▸ **DATA RECORDS**
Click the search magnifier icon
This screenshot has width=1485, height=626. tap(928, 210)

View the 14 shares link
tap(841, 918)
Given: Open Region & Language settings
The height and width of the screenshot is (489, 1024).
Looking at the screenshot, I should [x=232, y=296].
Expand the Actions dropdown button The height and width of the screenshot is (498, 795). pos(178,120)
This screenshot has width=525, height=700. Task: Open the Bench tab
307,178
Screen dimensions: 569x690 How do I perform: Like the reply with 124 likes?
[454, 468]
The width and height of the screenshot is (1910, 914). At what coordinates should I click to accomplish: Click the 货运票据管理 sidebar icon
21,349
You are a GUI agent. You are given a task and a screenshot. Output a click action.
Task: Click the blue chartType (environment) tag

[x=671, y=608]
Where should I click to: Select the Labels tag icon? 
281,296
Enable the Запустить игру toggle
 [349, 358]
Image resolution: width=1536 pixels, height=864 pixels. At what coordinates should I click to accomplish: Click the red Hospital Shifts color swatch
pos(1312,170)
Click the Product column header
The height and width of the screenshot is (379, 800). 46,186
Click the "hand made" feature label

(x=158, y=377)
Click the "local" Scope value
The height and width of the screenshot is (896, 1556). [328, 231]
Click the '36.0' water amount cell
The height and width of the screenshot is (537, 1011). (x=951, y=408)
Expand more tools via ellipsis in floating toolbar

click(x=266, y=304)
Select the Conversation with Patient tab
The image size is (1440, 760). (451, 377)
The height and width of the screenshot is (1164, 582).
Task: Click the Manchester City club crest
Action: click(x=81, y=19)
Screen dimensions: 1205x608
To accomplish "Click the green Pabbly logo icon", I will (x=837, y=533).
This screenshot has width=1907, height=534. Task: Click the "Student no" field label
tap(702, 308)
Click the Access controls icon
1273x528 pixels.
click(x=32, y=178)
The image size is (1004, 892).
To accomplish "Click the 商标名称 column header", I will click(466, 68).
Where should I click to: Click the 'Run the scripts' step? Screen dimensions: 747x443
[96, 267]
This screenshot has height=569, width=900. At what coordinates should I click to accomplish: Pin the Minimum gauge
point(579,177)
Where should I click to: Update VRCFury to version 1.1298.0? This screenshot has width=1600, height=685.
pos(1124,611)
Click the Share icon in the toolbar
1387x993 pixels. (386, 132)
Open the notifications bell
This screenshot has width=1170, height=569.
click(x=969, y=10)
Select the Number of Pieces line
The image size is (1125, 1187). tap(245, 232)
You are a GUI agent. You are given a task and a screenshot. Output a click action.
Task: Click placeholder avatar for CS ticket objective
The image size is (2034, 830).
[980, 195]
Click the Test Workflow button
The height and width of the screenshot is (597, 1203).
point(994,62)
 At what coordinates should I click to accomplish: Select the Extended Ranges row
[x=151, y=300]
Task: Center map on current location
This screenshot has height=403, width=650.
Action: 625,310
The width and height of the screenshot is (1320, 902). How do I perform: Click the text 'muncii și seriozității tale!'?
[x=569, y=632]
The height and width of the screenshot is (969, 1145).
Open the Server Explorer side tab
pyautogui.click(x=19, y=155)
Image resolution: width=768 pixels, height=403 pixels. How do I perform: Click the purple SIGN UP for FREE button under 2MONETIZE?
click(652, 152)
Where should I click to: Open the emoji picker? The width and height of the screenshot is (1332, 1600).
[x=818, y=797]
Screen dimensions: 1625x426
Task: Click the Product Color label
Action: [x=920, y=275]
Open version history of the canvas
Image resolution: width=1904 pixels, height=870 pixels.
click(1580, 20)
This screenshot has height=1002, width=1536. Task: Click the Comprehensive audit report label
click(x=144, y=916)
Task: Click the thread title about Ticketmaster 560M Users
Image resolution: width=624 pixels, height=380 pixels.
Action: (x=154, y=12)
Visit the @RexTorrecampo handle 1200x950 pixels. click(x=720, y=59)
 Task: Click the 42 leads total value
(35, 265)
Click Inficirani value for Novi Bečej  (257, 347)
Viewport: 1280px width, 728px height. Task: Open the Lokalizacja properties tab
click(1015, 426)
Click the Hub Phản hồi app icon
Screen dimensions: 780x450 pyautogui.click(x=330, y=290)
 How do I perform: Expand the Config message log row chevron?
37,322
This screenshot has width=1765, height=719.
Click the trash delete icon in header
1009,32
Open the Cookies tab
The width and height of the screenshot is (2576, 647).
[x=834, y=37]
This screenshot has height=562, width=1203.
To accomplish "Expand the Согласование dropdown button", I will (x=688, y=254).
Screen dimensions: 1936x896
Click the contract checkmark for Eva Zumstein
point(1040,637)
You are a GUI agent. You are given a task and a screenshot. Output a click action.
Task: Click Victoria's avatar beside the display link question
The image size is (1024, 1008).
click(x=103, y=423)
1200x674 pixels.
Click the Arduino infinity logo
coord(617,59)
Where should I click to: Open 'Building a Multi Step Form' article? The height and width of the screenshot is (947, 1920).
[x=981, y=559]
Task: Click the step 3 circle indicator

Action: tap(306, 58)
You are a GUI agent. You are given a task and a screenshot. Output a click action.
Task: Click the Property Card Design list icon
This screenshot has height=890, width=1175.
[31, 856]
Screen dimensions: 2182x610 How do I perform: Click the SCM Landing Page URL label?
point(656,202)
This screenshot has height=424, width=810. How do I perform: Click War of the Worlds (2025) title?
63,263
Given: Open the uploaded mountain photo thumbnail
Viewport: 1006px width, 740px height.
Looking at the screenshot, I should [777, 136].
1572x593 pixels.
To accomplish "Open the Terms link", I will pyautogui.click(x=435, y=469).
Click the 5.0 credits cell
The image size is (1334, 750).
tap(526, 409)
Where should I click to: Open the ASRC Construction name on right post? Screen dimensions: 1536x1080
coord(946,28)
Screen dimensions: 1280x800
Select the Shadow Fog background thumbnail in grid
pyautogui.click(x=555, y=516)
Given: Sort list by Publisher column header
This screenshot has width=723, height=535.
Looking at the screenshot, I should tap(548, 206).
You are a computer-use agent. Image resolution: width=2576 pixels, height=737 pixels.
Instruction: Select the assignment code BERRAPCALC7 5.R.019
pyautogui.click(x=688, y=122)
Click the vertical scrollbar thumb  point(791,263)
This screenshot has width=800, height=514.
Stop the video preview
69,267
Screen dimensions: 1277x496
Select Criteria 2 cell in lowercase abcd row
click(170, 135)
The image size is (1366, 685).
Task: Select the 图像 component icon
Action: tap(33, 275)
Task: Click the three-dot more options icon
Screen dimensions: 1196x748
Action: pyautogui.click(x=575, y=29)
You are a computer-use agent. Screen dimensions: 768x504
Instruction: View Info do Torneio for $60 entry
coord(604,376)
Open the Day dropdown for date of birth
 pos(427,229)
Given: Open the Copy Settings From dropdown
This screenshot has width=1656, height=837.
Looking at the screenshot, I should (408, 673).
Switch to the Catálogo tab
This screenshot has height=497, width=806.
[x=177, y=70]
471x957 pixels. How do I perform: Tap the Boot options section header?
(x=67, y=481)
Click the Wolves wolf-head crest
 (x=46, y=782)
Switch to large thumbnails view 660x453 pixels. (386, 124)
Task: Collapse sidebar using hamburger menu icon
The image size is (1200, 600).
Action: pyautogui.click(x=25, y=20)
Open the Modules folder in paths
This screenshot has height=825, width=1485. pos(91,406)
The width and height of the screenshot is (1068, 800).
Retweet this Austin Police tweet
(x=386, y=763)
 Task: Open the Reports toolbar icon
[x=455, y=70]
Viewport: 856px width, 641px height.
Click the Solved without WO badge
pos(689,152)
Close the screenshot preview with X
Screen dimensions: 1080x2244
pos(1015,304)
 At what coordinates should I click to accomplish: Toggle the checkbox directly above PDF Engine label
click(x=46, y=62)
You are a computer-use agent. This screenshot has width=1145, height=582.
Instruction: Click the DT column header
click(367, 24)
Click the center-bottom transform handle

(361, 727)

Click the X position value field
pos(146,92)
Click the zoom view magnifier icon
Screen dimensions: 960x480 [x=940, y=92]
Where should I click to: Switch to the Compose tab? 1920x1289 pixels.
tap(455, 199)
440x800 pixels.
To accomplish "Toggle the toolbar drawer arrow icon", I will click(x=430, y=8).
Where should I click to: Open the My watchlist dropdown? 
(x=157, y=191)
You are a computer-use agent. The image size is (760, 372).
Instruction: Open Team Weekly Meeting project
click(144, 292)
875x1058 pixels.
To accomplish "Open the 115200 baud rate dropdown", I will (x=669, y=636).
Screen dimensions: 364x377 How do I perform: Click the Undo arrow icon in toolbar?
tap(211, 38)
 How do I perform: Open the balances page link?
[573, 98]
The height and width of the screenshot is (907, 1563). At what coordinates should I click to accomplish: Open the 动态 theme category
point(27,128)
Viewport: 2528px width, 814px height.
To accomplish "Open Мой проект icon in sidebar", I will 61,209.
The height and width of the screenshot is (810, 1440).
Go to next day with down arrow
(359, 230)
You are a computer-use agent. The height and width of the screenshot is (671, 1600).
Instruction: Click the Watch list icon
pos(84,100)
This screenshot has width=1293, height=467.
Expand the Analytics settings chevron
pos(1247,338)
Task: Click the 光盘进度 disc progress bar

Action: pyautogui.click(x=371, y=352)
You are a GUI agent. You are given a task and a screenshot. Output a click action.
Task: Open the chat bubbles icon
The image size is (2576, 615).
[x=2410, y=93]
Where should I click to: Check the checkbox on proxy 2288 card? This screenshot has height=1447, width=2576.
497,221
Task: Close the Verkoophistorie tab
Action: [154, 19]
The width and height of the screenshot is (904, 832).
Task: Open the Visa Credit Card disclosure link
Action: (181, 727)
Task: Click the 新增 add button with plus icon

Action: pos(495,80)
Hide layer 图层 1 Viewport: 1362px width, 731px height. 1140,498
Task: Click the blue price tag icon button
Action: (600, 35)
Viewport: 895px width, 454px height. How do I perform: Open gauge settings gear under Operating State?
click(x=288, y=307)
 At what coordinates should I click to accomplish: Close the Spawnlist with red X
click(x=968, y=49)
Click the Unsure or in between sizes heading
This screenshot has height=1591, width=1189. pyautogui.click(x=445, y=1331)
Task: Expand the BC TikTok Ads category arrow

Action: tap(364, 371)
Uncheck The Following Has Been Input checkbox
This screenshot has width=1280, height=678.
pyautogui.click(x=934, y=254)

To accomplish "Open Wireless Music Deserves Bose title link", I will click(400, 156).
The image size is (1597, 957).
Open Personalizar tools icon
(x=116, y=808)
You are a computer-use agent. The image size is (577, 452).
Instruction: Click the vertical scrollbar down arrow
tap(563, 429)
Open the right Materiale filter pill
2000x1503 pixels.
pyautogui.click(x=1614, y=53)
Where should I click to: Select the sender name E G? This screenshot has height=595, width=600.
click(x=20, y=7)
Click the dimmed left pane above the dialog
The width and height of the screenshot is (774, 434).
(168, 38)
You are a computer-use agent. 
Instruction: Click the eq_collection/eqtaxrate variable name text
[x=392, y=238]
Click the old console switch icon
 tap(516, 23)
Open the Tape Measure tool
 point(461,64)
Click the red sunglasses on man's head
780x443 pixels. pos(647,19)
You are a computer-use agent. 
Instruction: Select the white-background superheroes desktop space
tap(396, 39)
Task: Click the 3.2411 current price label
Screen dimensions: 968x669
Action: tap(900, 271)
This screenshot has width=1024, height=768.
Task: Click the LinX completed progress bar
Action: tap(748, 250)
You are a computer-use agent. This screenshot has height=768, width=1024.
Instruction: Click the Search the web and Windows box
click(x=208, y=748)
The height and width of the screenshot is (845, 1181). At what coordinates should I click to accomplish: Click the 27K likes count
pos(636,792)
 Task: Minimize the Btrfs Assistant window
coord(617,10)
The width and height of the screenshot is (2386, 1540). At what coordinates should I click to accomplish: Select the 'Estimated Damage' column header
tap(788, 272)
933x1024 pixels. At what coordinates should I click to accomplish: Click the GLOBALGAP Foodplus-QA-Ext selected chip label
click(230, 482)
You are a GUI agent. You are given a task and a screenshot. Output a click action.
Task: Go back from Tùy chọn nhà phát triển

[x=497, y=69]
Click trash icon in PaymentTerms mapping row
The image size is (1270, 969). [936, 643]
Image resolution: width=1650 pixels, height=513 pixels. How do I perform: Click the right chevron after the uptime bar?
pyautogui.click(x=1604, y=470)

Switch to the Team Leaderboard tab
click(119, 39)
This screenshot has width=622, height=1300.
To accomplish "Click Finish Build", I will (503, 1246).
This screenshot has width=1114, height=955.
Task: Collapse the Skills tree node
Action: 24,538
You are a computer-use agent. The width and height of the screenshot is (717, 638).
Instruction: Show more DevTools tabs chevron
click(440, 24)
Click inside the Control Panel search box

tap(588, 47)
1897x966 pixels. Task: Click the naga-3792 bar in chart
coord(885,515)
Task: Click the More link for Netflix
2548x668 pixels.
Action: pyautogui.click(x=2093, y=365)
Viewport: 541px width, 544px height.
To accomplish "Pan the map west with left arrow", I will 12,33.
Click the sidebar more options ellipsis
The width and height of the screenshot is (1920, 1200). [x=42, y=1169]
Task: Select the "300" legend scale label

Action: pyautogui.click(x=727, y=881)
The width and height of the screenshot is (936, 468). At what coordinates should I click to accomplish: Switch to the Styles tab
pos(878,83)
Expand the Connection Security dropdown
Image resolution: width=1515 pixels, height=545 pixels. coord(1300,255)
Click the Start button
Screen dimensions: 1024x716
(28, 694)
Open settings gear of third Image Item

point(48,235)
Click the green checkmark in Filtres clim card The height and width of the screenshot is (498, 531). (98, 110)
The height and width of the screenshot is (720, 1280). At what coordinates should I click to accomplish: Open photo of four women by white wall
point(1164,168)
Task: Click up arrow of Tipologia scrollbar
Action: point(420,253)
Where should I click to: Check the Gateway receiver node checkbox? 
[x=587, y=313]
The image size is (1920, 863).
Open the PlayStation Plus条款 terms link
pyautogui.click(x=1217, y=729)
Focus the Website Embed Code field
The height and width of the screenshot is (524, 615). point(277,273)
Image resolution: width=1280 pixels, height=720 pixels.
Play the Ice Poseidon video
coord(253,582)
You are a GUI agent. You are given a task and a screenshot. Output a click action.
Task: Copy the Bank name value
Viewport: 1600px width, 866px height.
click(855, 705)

▸ **WORK REQUEST**
Give the count of lines containing the word "green" in the listing, and no other text.

▸ **REPLY TO THE EXERCISE**
2